TEXTO:
# Reductor/atenuador de potencia de entrada de audio



## Gabiblues (Oct 4, 2011)

Saludos, tengo una potencia estereo de 30w (15w por canal), y quiero adicionarle un woofer, el problema es el siguiente:

El woofer del que dispongo trabaja con 15W, y para que suenen ambos canales de la potencia debo conectarlo a ambas salidas, lo que le daria 30W al woofer.

Lo que necesito es encontrar la forma de atenuar esa potencia que entra en la caja del woofer a la mitad, es decir atenuar la potencia de 30W a 15W, y asi hacerme un sistema de audio 2.1... 

Estuve pensando en hacerle la potencia monofonica de 15w al woofer, pero seria mejor, y calculo que mas economico, agregar un circuito que reduzca la potencia que entra en la caja del woofer a la mitad.

Espero que esta consulta este en el sitio correcto del foro, de no ser asi mis disculpas la movere a su lugar correspondiente,..

Saludos y muchas gracias de antemano por la data.


----------



## DOSMETROS (Oct 4, 2011)

Si las salidas no son puente , podés probar de conectar el Woofer a los dos vivos de ambos canales.

Es un viejo truco , probalo , en ese caso tenés la resta de ambos canales , y como los graves suelen estar en mono , supongo que se perderían , hace la prueba que ahí no tenés 30 Watts 

Saludos !


----------



## Mandrake (Oct 4, 2011)

Gabiblues dijo:


> . . . Lo que necesito es encontrar la forma de atenuar esa potencia que entra en la caja del woofer a la mitad, es decir atenuar la potencia de 30W a 15W, y asi hacerme un sistema de audio 2.1 . . .

DATOS PROPORCIONADOS:
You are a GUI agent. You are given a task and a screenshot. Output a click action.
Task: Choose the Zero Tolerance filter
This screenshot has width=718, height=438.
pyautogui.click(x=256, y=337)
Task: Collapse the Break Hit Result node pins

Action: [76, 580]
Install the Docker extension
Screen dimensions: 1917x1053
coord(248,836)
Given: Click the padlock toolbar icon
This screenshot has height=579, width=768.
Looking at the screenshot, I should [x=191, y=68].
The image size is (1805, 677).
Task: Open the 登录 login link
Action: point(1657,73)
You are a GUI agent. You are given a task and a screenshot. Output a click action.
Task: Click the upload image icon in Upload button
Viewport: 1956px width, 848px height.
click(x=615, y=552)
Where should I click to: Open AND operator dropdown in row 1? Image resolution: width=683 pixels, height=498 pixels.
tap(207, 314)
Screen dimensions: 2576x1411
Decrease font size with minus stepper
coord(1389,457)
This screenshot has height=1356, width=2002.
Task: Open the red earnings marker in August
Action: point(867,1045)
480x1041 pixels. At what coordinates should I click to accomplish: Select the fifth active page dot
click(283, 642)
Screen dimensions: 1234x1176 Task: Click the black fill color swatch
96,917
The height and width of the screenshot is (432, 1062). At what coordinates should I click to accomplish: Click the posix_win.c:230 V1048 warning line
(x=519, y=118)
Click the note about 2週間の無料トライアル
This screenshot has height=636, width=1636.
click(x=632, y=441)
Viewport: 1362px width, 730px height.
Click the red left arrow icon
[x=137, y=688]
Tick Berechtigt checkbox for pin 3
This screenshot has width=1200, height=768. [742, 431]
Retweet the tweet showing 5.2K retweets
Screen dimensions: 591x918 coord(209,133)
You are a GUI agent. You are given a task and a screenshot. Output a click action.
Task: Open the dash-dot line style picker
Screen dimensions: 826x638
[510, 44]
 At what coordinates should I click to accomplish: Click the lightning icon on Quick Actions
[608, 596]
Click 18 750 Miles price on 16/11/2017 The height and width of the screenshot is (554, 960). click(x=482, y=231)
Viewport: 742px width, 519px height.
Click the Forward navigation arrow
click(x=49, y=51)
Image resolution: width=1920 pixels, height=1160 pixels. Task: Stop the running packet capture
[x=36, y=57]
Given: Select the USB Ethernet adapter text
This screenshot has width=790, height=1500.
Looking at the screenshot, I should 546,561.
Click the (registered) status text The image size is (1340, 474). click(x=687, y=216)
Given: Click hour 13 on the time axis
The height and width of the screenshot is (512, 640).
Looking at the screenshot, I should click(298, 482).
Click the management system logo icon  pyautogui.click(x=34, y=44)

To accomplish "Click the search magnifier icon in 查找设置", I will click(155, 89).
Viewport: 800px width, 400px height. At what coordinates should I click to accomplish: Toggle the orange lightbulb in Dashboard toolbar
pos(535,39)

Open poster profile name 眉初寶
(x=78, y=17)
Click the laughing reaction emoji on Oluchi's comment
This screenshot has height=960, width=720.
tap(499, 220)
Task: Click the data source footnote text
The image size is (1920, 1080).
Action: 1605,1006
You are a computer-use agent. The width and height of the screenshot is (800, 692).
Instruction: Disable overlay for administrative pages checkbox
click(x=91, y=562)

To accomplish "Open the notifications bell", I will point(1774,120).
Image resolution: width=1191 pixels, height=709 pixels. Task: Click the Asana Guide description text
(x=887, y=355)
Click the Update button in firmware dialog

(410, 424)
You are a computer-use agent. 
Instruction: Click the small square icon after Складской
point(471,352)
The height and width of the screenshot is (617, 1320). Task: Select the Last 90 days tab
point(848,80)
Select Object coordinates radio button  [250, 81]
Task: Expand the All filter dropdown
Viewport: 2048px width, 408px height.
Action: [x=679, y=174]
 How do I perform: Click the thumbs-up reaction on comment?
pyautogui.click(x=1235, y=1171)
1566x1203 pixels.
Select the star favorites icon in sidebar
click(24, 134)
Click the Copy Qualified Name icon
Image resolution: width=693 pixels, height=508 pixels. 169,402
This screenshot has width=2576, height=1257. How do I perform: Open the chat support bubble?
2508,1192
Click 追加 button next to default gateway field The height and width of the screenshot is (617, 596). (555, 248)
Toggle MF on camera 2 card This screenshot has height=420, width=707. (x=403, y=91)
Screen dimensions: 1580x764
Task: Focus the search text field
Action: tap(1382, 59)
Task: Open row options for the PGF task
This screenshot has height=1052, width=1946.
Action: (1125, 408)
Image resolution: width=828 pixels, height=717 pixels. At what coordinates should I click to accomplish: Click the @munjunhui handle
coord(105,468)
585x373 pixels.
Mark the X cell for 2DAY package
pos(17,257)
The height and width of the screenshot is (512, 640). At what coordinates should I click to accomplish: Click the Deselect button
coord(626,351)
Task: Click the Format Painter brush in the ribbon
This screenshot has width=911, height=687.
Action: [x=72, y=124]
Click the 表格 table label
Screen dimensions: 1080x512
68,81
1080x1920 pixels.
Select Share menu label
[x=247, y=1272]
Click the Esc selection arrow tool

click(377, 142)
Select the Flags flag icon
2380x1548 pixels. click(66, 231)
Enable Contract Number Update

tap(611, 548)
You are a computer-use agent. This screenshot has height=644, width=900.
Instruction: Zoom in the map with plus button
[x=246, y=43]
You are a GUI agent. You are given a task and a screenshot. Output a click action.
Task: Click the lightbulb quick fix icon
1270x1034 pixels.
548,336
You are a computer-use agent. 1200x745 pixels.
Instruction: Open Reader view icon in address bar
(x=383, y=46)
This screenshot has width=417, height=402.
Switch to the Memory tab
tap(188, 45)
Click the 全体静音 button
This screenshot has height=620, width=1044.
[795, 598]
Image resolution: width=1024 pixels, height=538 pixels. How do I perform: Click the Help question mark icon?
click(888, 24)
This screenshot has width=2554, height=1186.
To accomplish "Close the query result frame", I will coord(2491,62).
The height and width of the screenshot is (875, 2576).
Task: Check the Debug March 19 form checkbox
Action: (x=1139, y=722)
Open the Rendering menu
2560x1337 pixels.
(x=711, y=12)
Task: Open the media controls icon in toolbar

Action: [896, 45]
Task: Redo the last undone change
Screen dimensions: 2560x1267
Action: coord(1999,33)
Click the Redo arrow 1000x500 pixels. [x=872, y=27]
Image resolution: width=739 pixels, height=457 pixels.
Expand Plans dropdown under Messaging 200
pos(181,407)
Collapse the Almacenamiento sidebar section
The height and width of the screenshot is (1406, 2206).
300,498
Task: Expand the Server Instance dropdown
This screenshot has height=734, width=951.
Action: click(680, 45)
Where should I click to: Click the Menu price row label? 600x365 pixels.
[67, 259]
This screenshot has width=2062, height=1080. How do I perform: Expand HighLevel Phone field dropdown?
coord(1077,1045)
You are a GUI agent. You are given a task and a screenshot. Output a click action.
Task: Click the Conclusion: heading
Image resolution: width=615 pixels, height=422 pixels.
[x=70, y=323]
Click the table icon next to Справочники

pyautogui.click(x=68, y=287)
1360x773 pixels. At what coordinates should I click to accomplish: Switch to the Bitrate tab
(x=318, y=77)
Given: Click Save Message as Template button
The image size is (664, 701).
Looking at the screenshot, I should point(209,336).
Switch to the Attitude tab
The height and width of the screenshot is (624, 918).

ENUNCIADO 1: Según el texto, ¿con cuántos vatios trabaja el woofer del que dispone Gabiblues?
ENUNCIADO 2: Imprime el fragmento del texto que empieza con "El woofer del" y sigue hasta "de audio 2.1...".
ENUNCIADO 3: Indica si cada afirmación concuerda con el texto, respondiendo sí o no y citando las palabras del texto que lo deciden: (a) La potencia estéreo de Gabiblues entrega 15 W por canal. (b) DOSMETROS propone conectar el woofer a los dos vivos incluso si las salidas son puente. (c) Gabiblues calcula que agregar un circuito reductor saldría más caro que hacer una potencia monofónica.
Los registros no intervienen en esto.

RESULTADO FINAL 1: Trabaja con 15 W.

RESULTADO FINAL 2:
El woofer del que dispongo trabaja con 15W, y para que suenen ambos canales de la potencia debo conectarlo a ambas salidas, lo que le daria 30W al woofer.

Lo que necesito es encontrar la forma de atenuar esa potencia que entra en la caja del woofer a la mitad, es decir atenuar la potencia de 30W a 15W, y asi hacerme un sistema de audio 2.1...

RESULTADO FINAL 3:
(a) Sí: "tengo una potencia estereo de 30w (15w por canal)".
(b) No: "Si las salidas no son puente , podés probar de conectar el Woofer a los dos vivos de ambos canales."
(c) No: "pero seria mejor, y calculo que mas economico, agregar un circuito que reduzca la potencia que entra en la caja del woofer a la mitad."